In Finnish you can do the same. Huomenna (tomorrow), ylihuomenna (day after tomorrow), yliylihuomenna (day after the day after tomorrow), but never yliyliylihuomenna.
Eilen (yesterday), toissapäivänä (the day before yesterday).
In Finnish to do that, you’d need to continue the same logic that “toissapäivänä” (basically “in second day”, where the past tense is magically hidden in the word “second”) has, which would result as “kolmassapäivänä”, which is just nonsense…
Sorry, I’m late to this party… To my knowledge the john is called the john because of John Harington, who invented the flushable toilet he named Ajax.
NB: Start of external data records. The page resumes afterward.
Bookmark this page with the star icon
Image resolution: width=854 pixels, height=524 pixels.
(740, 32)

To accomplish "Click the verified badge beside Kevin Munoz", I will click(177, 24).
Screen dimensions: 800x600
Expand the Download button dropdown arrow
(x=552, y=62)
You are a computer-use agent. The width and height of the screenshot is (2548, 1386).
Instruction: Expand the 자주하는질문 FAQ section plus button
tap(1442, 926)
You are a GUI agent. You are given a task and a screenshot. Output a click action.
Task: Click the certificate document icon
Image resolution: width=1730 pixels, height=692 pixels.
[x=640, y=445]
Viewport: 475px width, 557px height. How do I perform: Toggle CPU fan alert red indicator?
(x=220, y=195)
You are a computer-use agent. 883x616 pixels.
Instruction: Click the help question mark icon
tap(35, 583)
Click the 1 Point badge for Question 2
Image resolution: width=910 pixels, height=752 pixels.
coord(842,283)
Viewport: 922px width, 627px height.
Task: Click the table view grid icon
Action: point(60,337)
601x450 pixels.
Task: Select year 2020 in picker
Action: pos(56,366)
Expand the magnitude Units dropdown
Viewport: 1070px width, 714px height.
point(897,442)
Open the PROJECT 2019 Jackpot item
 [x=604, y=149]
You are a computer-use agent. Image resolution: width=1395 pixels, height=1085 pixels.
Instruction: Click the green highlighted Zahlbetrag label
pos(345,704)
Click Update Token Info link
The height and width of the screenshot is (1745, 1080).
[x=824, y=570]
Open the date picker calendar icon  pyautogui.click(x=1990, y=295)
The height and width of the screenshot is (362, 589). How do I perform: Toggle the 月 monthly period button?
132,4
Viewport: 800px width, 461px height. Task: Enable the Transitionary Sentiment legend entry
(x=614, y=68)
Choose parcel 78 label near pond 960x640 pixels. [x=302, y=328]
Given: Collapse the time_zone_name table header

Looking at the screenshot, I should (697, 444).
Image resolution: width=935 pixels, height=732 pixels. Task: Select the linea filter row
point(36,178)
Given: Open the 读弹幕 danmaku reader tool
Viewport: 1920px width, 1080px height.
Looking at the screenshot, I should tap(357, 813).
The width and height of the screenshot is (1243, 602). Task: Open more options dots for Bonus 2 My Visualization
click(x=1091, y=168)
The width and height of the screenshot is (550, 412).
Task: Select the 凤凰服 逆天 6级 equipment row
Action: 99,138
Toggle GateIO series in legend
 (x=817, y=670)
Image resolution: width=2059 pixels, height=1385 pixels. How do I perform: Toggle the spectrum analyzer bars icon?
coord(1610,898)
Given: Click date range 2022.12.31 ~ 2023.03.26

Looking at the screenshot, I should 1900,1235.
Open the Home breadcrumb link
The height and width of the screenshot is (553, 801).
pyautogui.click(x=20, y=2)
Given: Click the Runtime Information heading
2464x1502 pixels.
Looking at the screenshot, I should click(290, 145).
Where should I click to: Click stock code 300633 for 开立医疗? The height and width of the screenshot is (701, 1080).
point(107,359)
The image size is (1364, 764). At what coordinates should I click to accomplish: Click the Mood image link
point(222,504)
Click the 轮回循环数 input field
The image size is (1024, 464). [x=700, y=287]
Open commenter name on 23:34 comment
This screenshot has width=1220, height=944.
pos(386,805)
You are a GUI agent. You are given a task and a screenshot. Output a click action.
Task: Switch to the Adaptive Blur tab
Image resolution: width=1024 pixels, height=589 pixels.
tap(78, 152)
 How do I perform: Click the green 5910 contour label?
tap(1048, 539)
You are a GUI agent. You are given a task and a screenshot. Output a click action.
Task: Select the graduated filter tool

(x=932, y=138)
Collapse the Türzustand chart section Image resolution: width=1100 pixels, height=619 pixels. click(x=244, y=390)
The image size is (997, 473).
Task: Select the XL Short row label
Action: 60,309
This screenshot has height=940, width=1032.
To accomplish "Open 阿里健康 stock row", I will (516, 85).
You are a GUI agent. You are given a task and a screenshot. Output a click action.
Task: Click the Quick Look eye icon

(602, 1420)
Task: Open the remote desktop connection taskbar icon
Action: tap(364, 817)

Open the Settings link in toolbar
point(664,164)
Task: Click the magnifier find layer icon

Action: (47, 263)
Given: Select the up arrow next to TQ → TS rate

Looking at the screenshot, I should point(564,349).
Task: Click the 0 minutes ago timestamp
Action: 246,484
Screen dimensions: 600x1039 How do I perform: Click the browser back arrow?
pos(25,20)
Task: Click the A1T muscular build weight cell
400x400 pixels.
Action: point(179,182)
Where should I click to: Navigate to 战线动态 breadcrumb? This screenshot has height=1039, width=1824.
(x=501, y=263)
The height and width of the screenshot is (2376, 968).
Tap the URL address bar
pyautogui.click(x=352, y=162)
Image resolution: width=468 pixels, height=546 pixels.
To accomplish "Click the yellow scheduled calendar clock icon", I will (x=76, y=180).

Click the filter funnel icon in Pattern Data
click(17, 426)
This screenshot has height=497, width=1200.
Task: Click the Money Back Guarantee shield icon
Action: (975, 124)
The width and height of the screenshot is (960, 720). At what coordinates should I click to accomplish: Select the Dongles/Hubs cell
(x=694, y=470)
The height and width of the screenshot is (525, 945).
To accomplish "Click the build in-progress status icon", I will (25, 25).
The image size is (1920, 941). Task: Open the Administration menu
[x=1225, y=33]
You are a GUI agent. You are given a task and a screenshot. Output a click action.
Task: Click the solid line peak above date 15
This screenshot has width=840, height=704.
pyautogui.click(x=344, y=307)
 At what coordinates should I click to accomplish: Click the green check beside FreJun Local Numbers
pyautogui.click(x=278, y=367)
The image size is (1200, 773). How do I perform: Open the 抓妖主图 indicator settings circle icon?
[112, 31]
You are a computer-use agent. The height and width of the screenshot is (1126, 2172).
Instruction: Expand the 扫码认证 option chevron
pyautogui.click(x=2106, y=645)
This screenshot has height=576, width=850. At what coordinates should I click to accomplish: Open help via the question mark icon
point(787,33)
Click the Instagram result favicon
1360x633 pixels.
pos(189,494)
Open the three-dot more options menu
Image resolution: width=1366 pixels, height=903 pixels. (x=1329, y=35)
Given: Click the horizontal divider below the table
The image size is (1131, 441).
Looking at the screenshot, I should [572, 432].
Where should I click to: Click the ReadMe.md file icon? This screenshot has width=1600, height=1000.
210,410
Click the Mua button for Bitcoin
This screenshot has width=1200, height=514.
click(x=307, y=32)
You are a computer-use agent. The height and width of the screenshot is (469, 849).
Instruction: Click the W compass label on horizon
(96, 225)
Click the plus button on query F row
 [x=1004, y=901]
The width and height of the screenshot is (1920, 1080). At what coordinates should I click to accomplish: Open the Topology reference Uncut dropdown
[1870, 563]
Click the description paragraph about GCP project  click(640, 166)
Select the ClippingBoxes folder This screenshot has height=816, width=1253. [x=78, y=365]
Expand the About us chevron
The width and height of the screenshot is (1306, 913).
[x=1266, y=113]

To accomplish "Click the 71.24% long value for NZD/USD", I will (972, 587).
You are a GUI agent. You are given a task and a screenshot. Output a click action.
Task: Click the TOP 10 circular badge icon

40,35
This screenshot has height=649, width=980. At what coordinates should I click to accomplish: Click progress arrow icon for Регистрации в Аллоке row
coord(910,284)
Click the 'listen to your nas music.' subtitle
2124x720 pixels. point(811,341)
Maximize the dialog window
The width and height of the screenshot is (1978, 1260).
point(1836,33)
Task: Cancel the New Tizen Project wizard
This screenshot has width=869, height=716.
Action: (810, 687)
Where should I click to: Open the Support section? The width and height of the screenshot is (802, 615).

Mistakenly people think the john was invented by a plumber Thomas Crapper, who successfully marketed his solution, but that was 300 years after John invented the john. But people call the john also the crapper because Crapper was so successfull with his crapper.
I have (lately, for some reason) noticed that there are a lot of similar words between Italian and Finnish. Cravatta (kravatti) is one of them. Say, chitarra (kitara) is another. No wonder a song called “Olen suomalainen” (“I am a Finn”) is composed by Salvatore “Toto” Cutugno
We have a domani (tomorrow) and dopodomani (after tomorrow) and you might even say dopodopodomani (after after tomorrow) but it’s usually tongue-in-cheek and not a real world, or at least not one you would use in a serious setup.
Then there’s ieri (yesterday) and avantieri (before yesterday) or l’altroieri (the other yesterday). But no avantavantieri. We say “three days ago” in that case.
I just remembered something from my university DB course.
Despite the fact that mandatorio is an actual Italian word, which means mandatory, it is not that commonly used. Except in the field of computer science, where we tend to use and abuse English terms (sortare, pushare, mergiare, committare, xorare and so on).
So, when our professor used the word mandatorio on her slides, she thought it was better to explain its meaning. This is what she wrote
“Mandatorio, as in the English word mandatory, which means mandatorio”.
Yep, that was a circular explanation. And no, it was not ironically intended.